Attorney General Martha Coakley Delivers Welcoming Remarks at High Technology Crime Meeting
"In the 21 st century, we see a digital component in almost every criminal case, whether it is the use of a cell phone, a computer or a GPS device. At the same time, cyber security and the ability to safeguard personal or other confidential information stored on computer or online is of critical importance," said Attorney General Martha Coakley. "The network of professionals organized by HTCIA is tremendously useful as a means to share best practices and to facilitate public-private partnerships."
The High Technology Crime Investigation Association (HTCIA) encourages the education, training and networking of professionals in the field of high tech investigations and is the largest non-profit international organization of its kind. The New England chapter was founded in 1994, and since then has facilitated regular meetings of local investigators to communicate, share information and train others in the field. Staff in Attorney General Coakley's Cyber Crime Division are members of the association.

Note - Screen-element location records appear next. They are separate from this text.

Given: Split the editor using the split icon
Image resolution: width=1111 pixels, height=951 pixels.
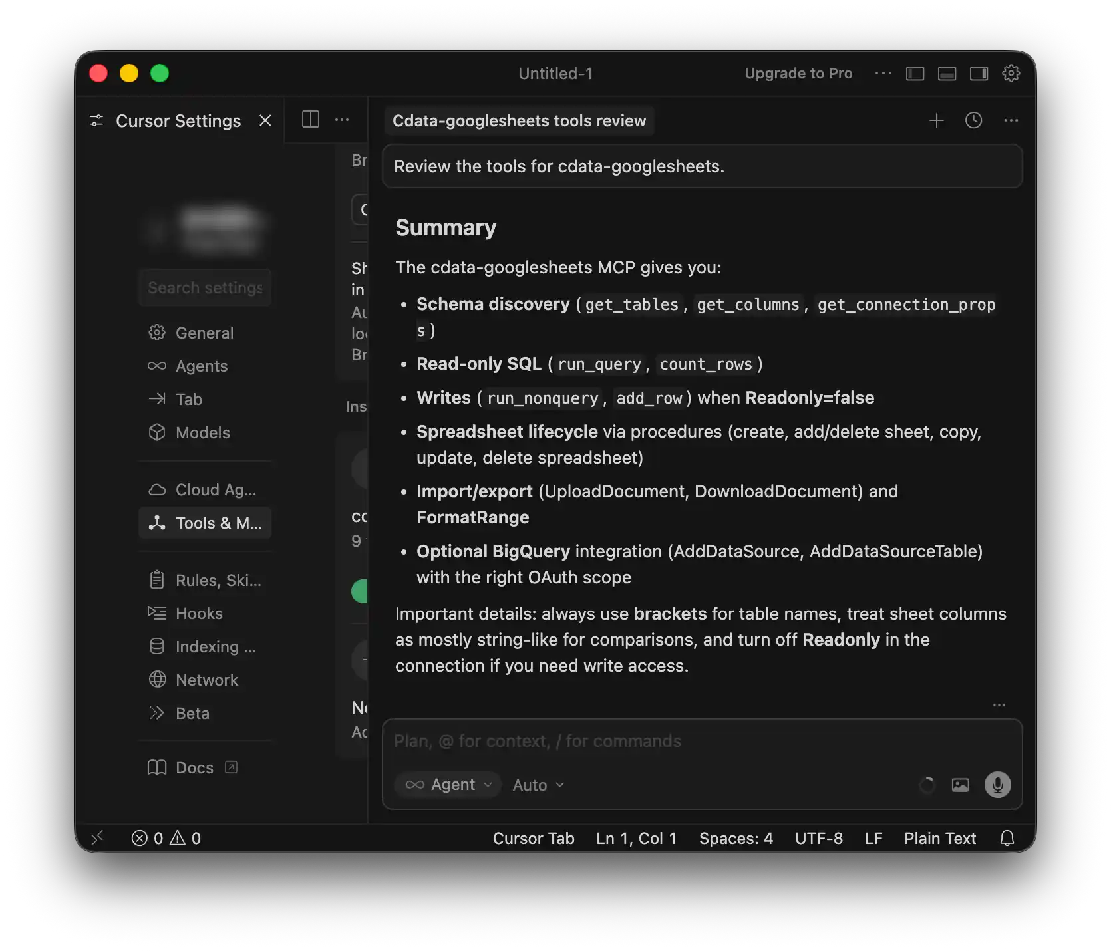Looking at the screenshot, I should [x=310, y=120].
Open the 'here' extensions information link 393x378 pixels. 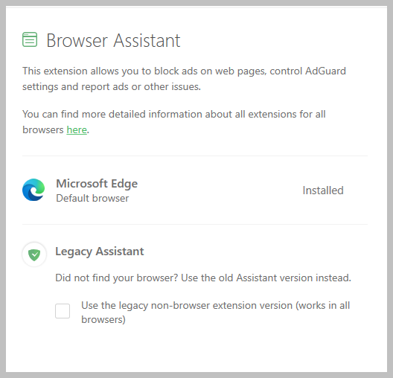pos(77,129)
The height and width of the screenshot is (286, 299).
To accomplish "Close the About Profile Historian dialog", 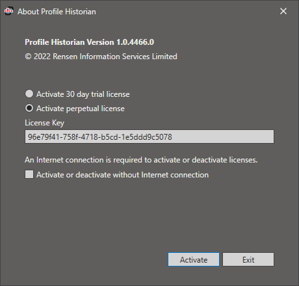I will tap(283, 11).
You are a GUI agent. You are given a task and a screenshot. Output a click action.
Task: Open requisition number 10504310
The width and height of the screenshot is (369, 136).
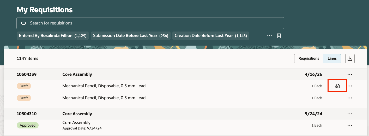(x=27, y=114)
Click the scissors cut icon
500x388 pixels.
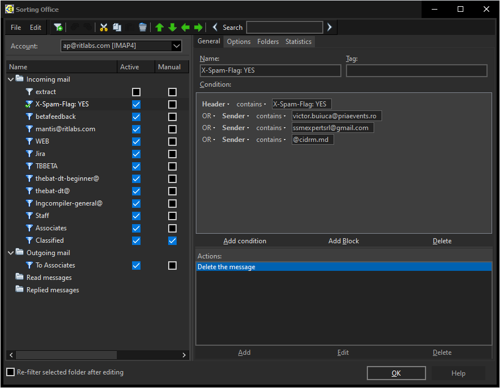point(104,28)
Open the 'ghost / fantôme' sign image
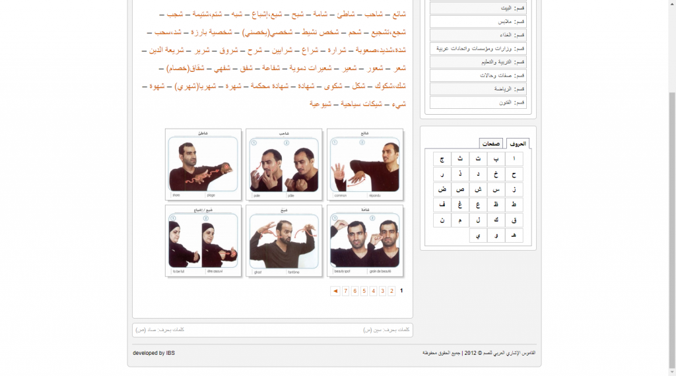The height and width of the screenshot is (376, 676). [284, 241]
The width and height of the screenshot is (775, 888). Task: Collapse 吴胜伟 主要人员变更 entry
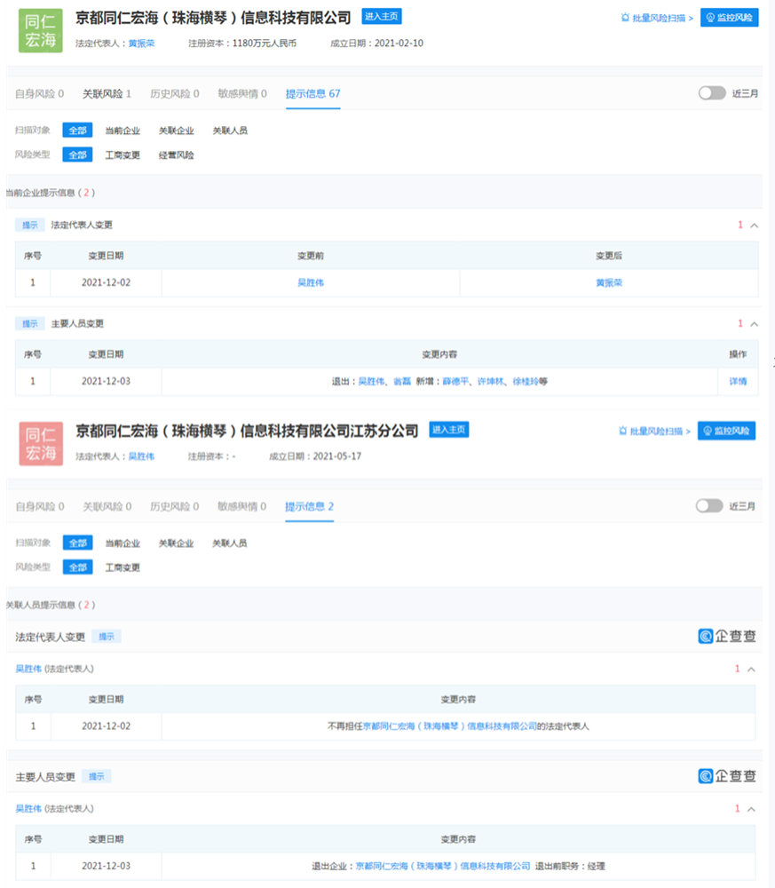(x=751, y=809)
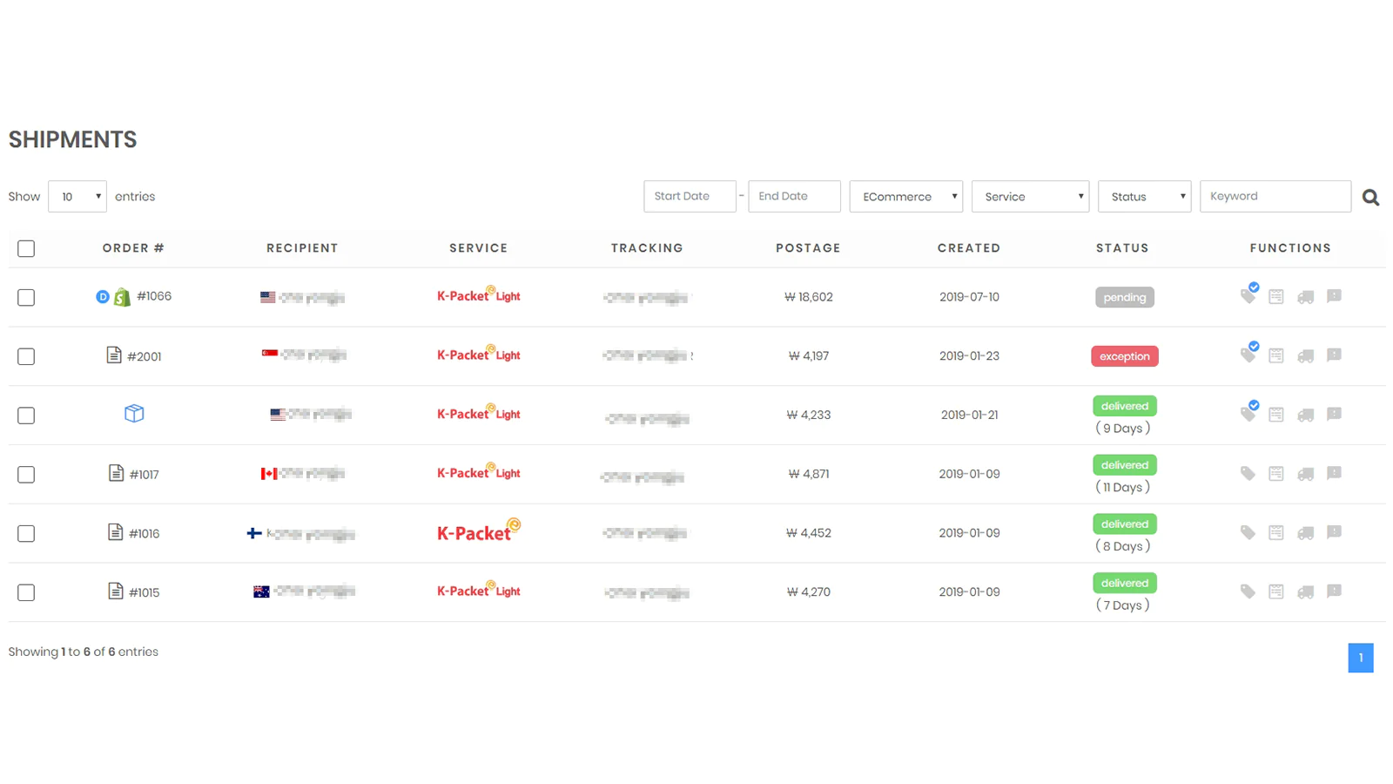Click the Shopify bag icon next to #1066
1393x784 pixels.
[122, 297]
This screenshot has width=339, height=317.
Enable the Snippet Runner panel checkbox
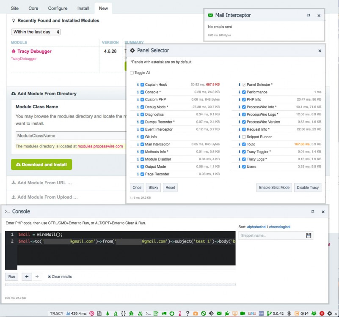[243, 137]
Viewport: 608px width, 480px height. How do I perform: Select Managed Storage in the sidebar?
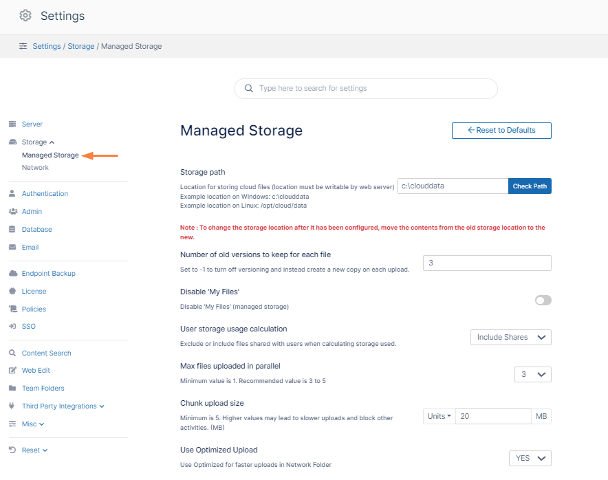(50, 155)
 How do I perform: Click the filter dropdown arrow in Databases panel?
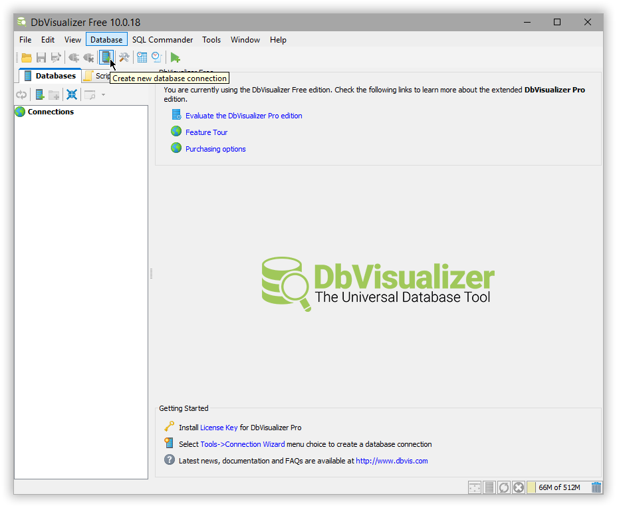point(103,94)
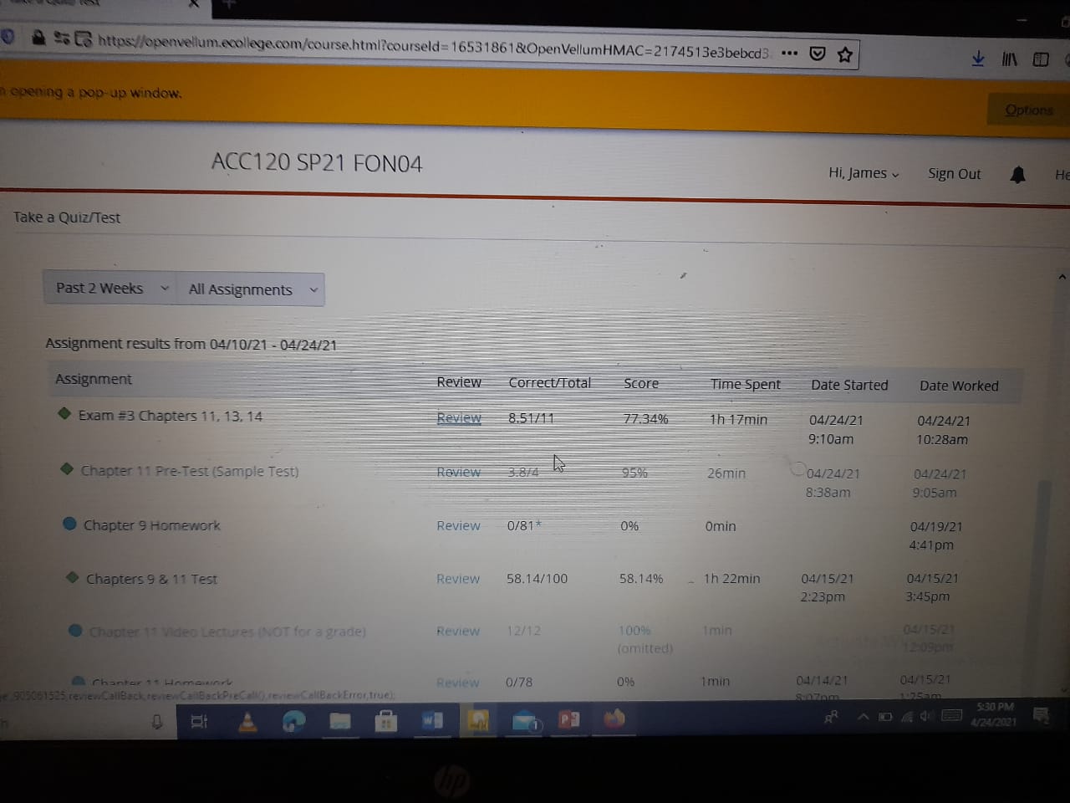Click the site padlock security icon
This screenshot has width=1070, height=803.
coord(38,38)
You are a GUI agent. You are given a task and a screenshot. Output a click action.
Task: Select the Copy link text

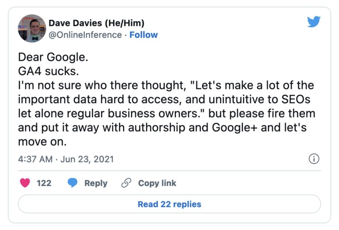tap(157, 183)
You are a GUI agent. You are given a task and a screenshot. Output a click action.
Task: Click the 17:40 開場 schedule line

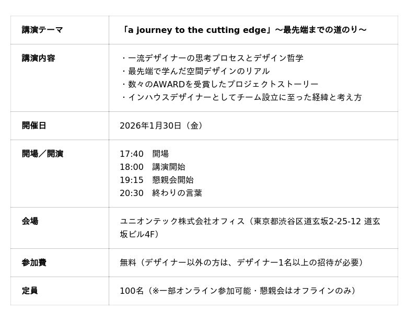[144, 154]
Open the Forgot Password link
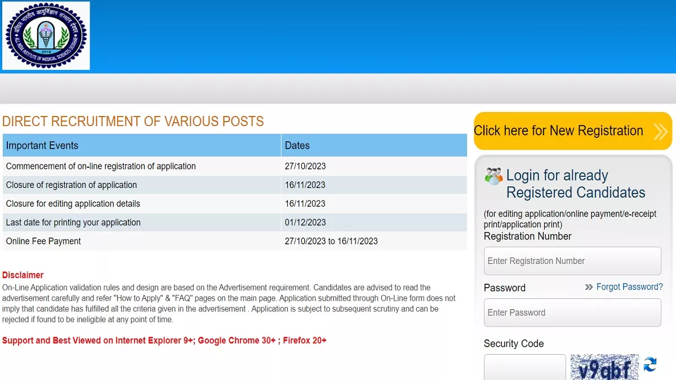Screen dimensions: 676x380 click(629, 287)
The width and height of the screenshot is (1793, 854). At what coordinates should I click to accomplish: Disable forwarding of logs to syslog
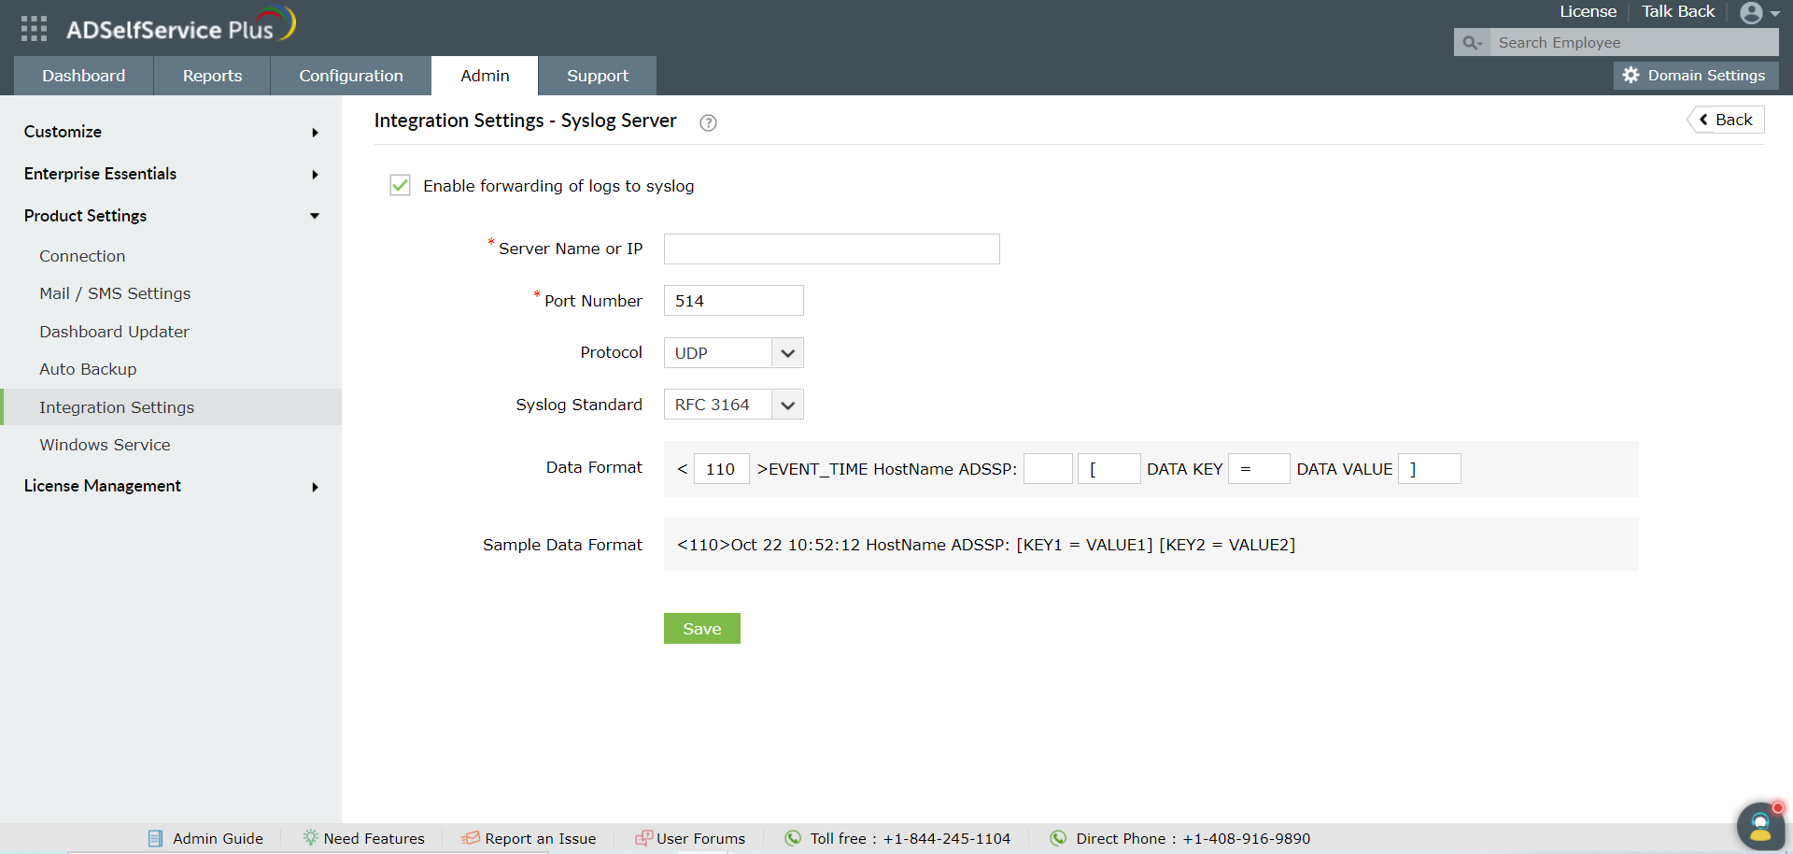[400, 185]
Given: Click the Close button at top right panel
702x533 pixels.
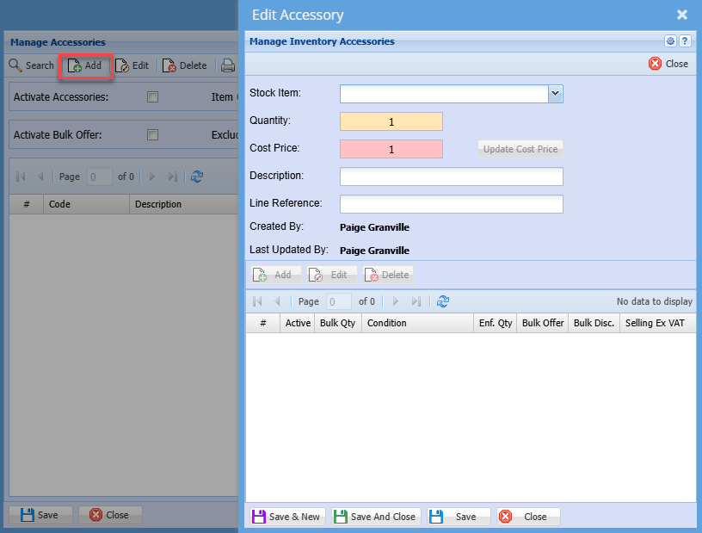Looking at the screenshot, I should click(x=668, y=64).
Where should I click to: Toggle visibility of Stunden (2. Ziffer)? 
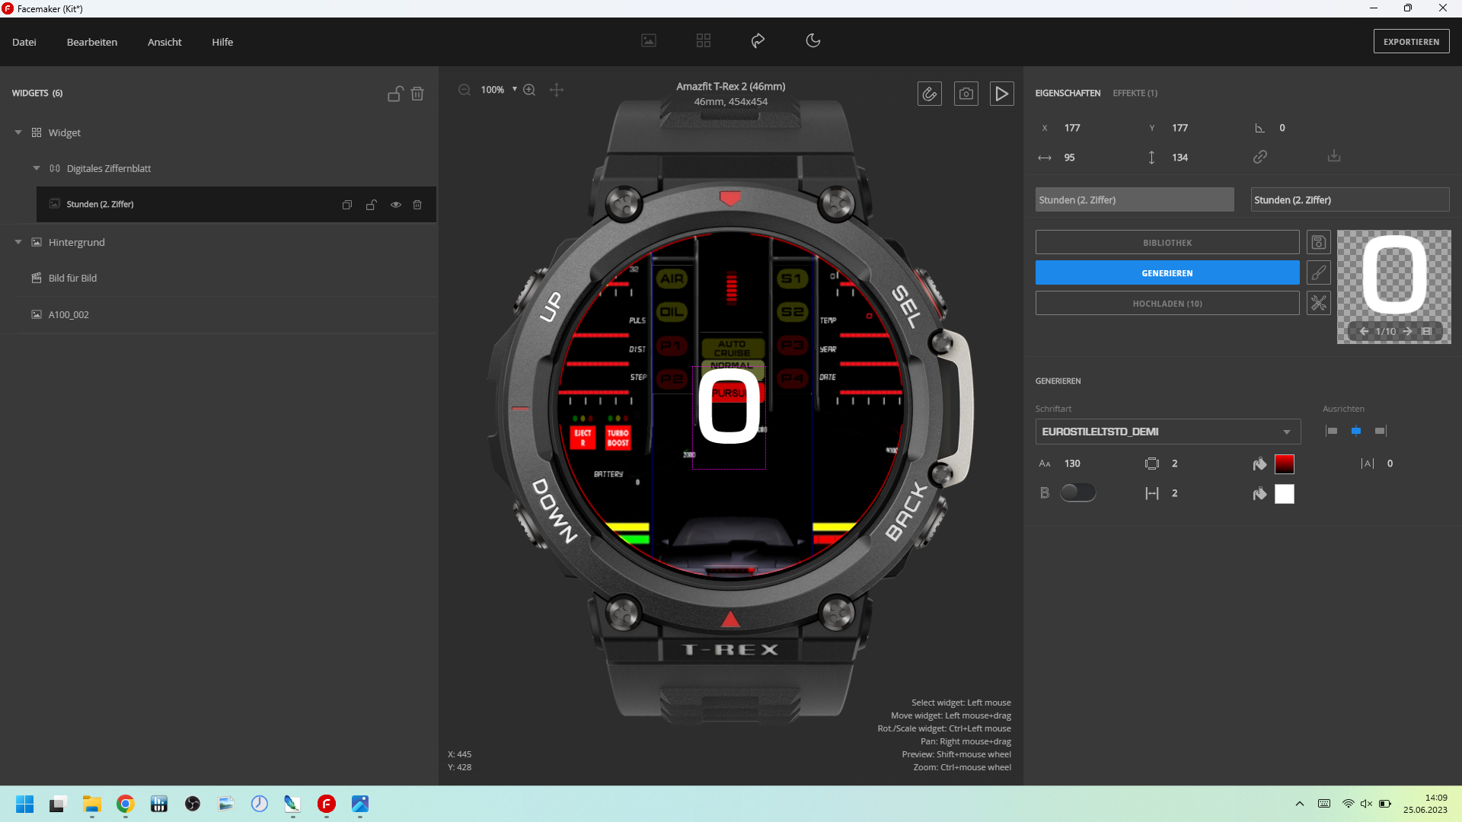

In her welcoming remarks, Attorney General Coakley highlighted the progress that has been made in investigating cyber crimes since the introduction of the "Massachusetts Strategic Plan for Cyber Crime" in the fall of 2007. This initiative, along with the networking and training by the HTCIA, has led to success in many investigations and prosecutions involving advanced technology.
Since taking office in January 2007, Attorney General Coakley has made prevention and prosecution of cyber crime a priority of her administration, beginning by establishing a Cyber Crime Division within the office's Criminal Bureau. In late 2007, Attorney General Coakley introduced the "Massachusetts Strategic Plan for Cyber Crime," designed to help the Commonwealth develop a statewide capacity to prevent, investigate, and prosecute crimes with a cyber component. The Attorney General's Office holds quarterly meetings to train and educate law enforcement officials on the latest computer forensic investigative techniques and has currently trained over 1,000 local law enforcement officers and cyber crime experts from across the nation. On September 15, 2009, Attorney General Coakley announced the opening of the new state-of-the-art Computer Forensics Lab in Boston, which is part of the Cyber Crime Initiative and is designed to develop a statewide capacity to deal with cyber crime and more efficiently process digital evidence that is present in virtually every investigation.
The New England Chapter Meeting of HTCIA was held this morning, on the 21 st Floor of One Ashburton Place, in Boston, from 8:45 AM to 4:30 PM. One hundred HTCIA New England Chapter members attended today's event, including Attorney General Coakley's entire Cyber Crime Division staff.